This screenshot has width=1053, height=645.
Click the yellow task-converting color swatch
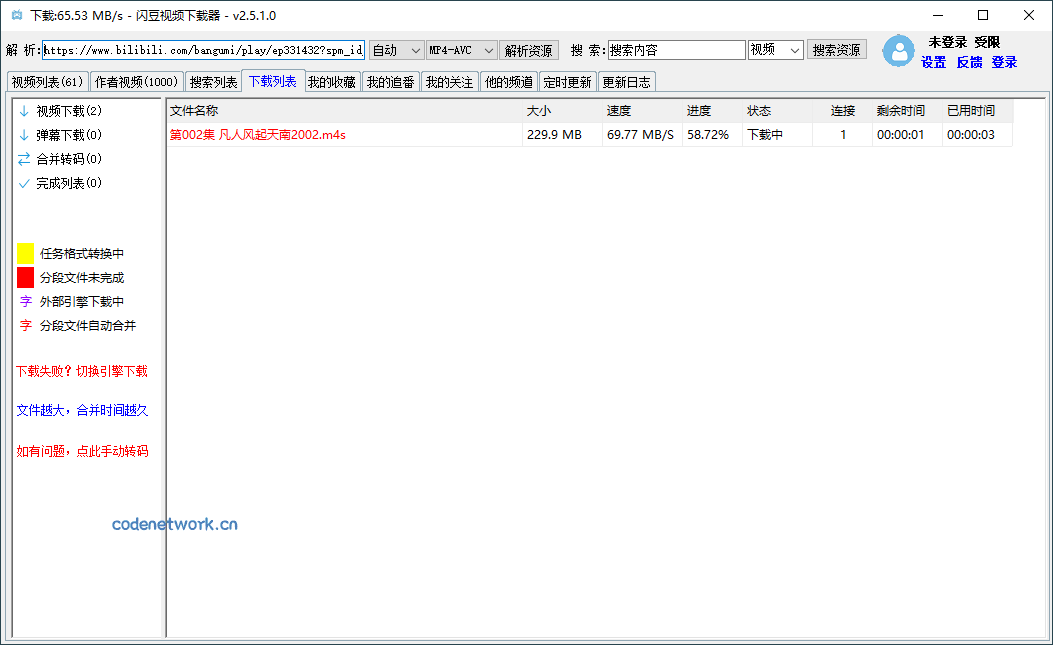click(x=25, y=253)
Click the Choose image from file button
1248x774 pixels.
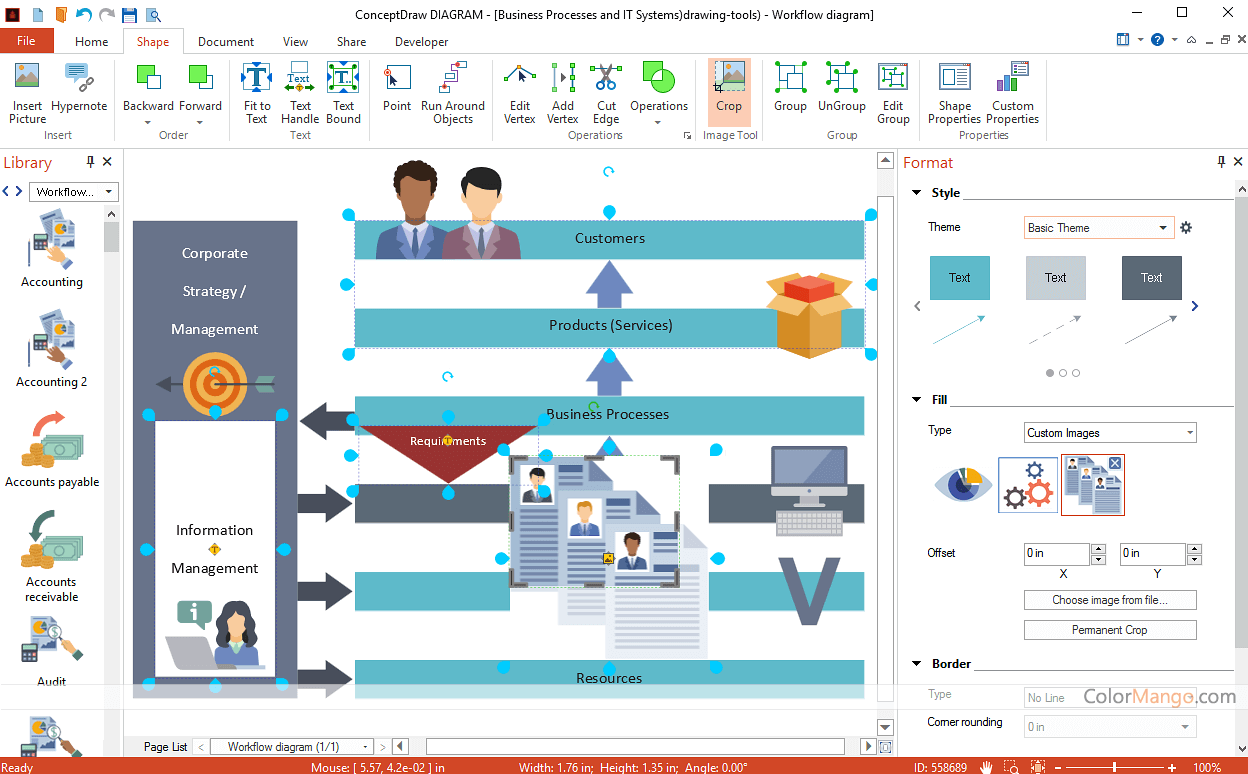1110,600
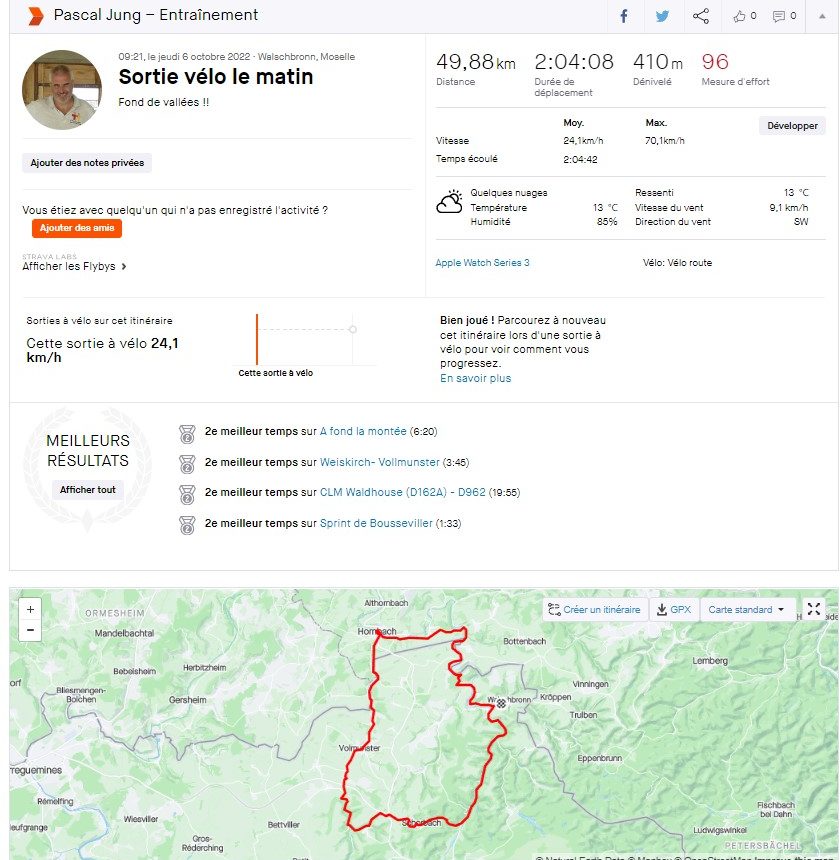Share the activity on Facebook
Screen dimensions: 840x860
point(623,16)
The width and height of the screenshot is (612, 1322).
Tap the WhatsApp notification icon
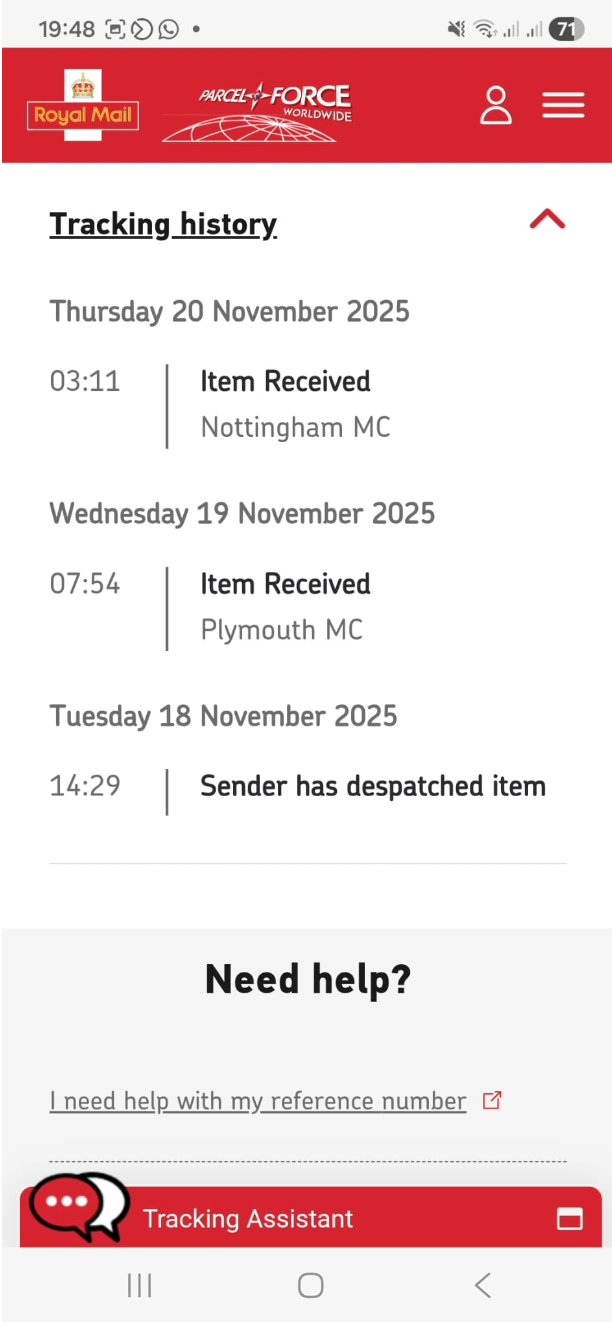coord(168,29)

## Requirement
Check each line of the records above, and copy those that hold the word "width".

## Output
This screenshot has width=1053, height=645.
The width and height of the screenshot is (612, 1322).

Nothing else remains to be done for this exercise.